* **What is needed**:
Show every line of the data that includes the word "computer".

* **Records to use**:
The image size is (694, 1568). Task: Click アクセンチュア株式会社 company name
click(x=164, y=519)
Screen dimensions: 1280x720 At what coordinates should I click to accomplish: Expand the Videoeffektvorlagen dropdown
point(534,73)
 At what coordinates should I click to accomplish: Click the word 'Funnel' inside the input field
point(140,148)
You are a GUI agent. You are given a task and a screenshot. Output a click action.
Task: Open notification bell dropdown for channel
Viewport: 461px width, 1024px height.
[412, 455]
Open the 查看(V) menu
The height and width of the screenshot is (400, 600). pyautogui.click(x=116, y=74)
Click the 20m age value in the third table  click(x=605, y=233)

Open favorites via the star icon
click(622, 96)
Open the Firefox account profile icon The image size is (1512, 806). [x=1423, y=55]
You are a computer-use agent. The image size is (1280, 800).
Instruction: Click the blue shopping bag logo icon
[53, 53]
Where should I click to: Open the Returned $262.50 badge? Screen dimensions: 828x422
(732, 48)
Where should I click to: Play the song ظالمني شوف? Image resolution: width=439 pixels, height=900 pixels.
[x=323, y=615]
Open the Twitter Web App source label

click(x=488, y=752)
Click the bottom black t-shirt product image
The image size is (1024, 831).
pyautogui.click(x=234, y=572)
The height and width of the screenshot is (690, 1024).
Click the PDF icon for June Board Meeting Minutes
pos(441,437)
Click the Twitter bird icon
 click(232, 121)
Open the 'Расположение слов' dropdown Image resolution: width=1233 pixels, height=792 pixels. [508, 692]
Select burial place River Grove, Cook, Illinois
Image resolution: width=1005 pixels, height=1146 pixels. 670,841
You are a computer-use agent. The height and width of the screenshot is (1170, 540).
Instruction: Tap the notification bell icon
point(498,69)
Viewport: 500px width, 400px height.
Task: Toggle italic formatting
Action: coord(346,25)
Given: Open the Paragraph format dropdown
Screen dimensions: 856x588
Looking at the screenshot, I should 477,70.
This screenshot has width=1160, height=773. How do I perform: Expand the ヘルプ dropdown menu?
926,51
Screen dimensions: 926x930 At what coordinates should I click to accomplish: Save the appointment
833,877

* **Output for this task**:
You are a computer-use agent. The image size is (1280, 800).
You are a computer-use agent. The height and width of the screenshot is (1170, 540).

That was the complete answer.